Milton Adams (William Ainscough) is eleven. His parents, realtor Jane and stockbroker Bill (Mia Kirshner and David Sutcliffe), are having financial troubles, and worry about losing their house. It's a lavishly appointed modernist number that's easily twice the size of their neighbors' bungalows, but I'm sure it feels very stressful to them anyway. And his neighbor, Carter (Percy Hynes White), is bullying him at school. Life is just awful for Milton.
Enter Grandpa Howard (Donald Sutherland). He was stricter when raising Jane, but in the five years since his wife died he's mellowed out a bit. You can tell because he gets a needle-drop soundtrack heavy on the Donovan songs, quite rightly. He's dating his Zumba instructor now, and when he sets to work fixing up the backyard it's probably the subtlest aspect of the whole movie.
I admit, there is a kernel of value in Tolle's philosophy. We do stress ourselves out more than is healthy, and could probably do with some calm reflection and centering. As I've seen it better put, we need to learn how to choose what to pay attention to.
Unfortunately, paying attention to the here-and-now rather than dwelling in the past and the future can only help reduce our stress. It's all but useless when it comes to actually solving problems. Bill learns -- or remembers, I'm sure Tolle would say -- that the wines he bought before the downturn aren't that important, and selling them can help make the more important house payment, but it's just a stopgap that doesn't fix the real underlying problems.
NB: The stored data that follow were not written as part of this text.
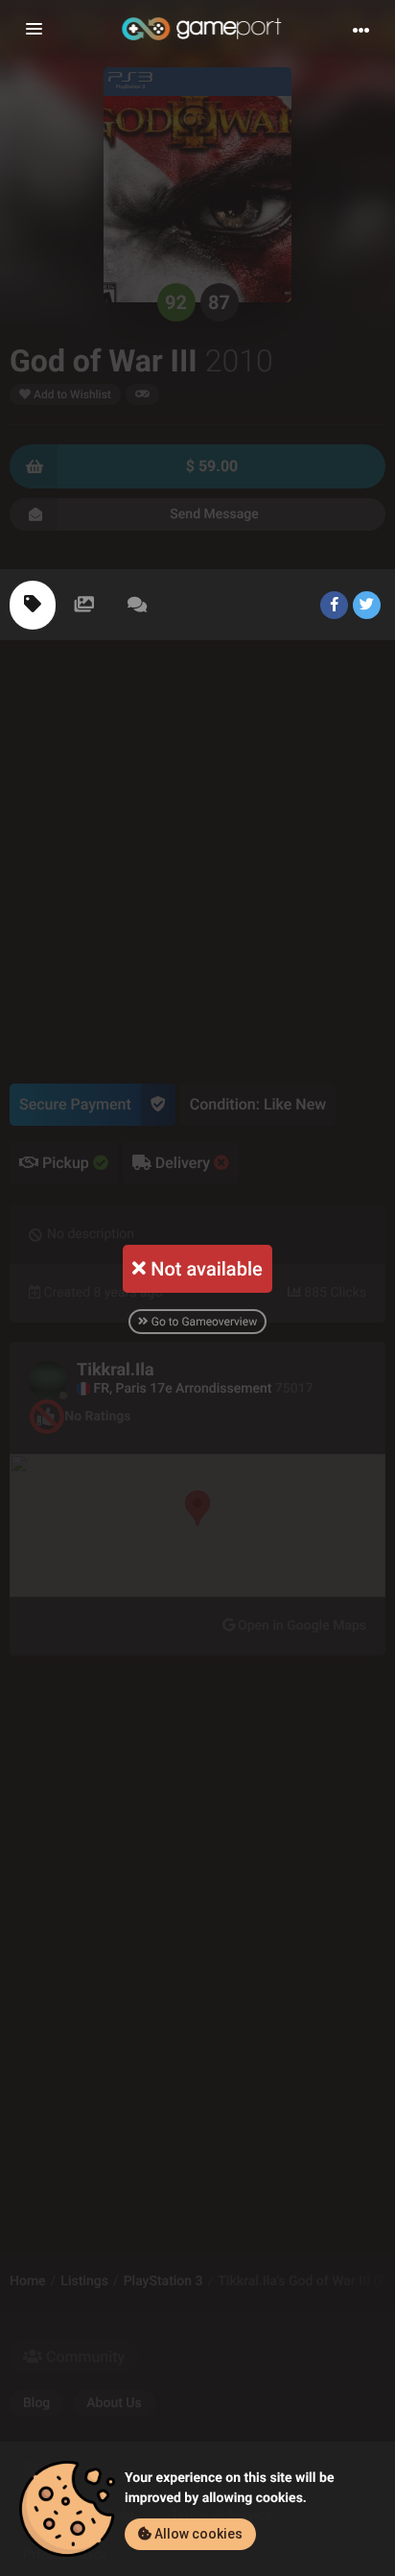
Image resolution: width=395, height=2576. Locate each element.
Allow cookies (197, 2533)
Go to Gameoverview (203, 1321)
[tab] (33, 605)
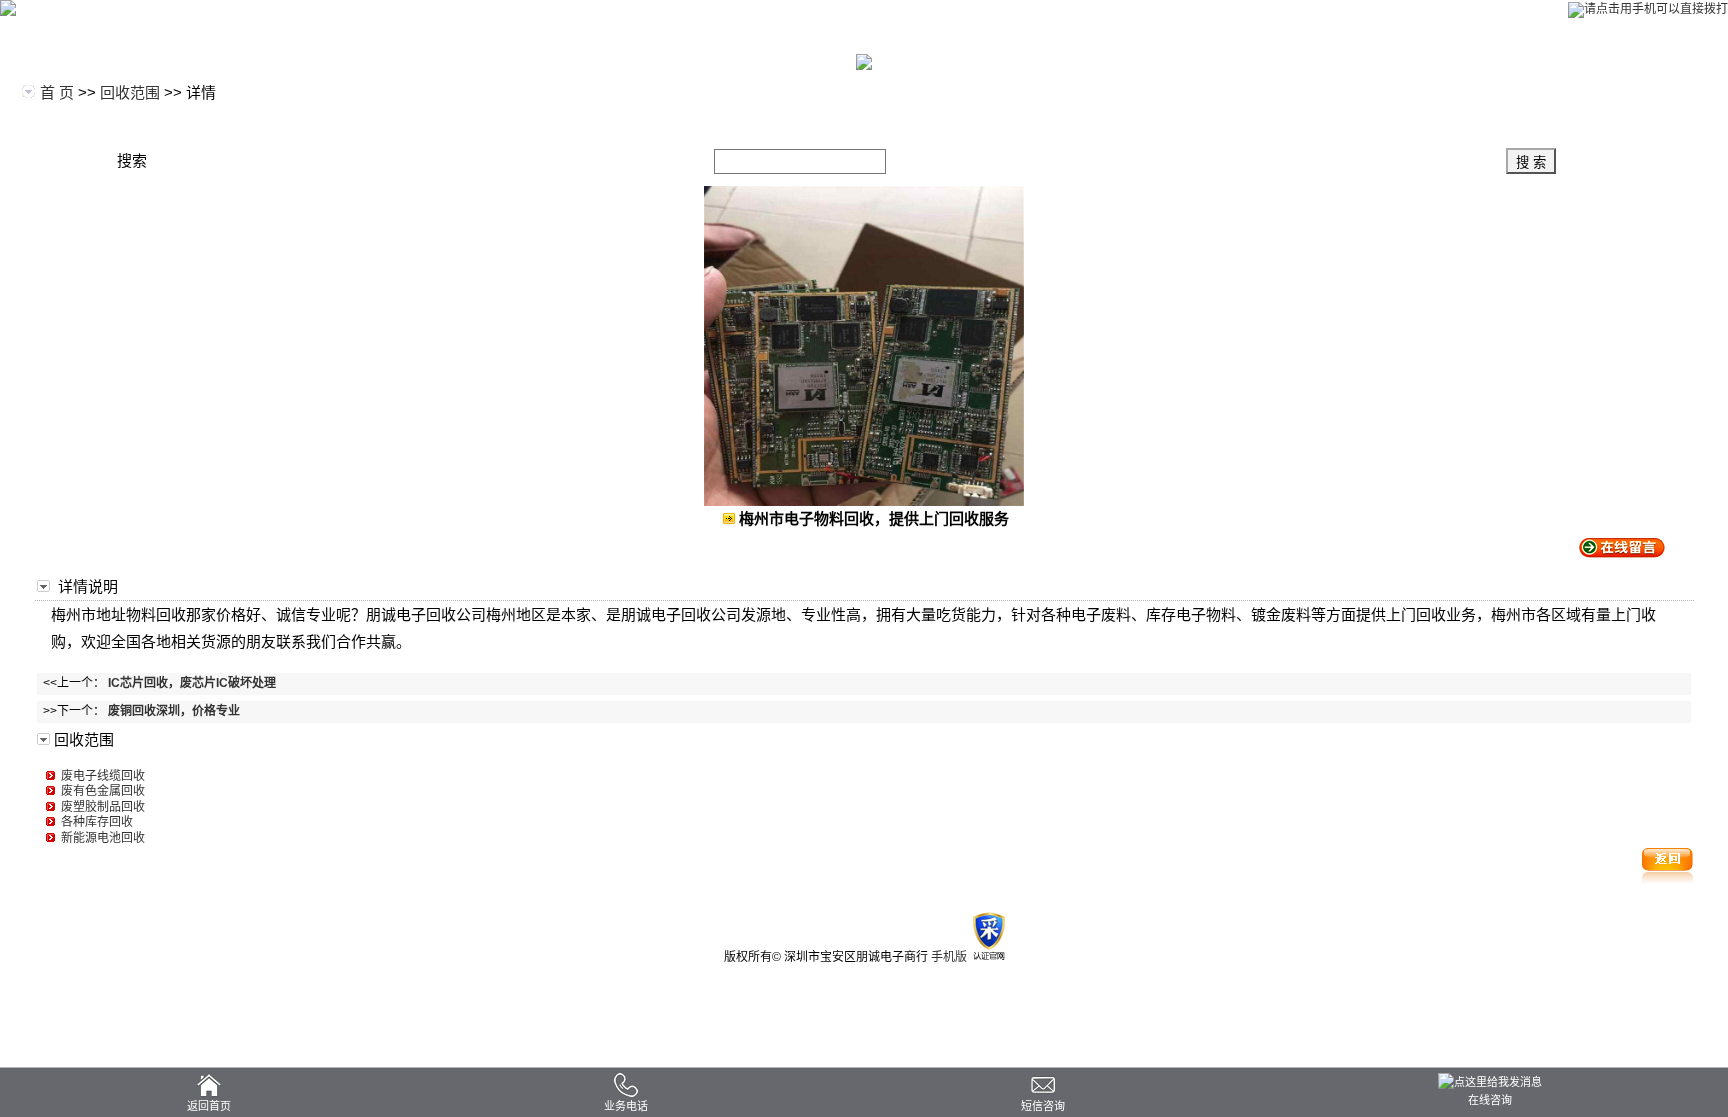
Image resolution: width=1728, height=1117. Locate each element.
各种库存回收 (94, 822)
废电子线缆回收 (100, 776)
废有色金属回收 (100, 791)
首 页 (57, 92)
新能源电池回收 (100, 838)
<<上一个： (156, 683)
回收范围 (130, 92)
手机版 (949, 957)
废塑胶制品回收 (100, 807)
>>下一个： (138, 711)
And as usual for self-help gurus, the advice is entirely self-centered. Milton learns to have compassion for his bully, who is just as scared himself, and is acting out because of his miserable home life. But that compassion just goes towards bearing his own situation. It doesn't extend to, say, hearing Carter's cry for help and intervening between him and his abusive father.
"Being here now" is antithetical to the idea of concern for other people, separate from us in space or time. Taken on its face, it precludes real compassion, and the sort of unselfish perspective that allows a truly healthy relationship between ourselves and the world around us. It is, in the end, a form of cowardice and xenophobia.
I'm sure that Tolle and his fan-base would say that it's not meant to be taken that literally, but that just undercuts the whole project further. It's a facile slogan, meant to make an audience feel good so long as they don't bother to actually think about it very much. A syrupy-sweet candy that will only lead to tooth decay and stomachaches if not used very sparingly.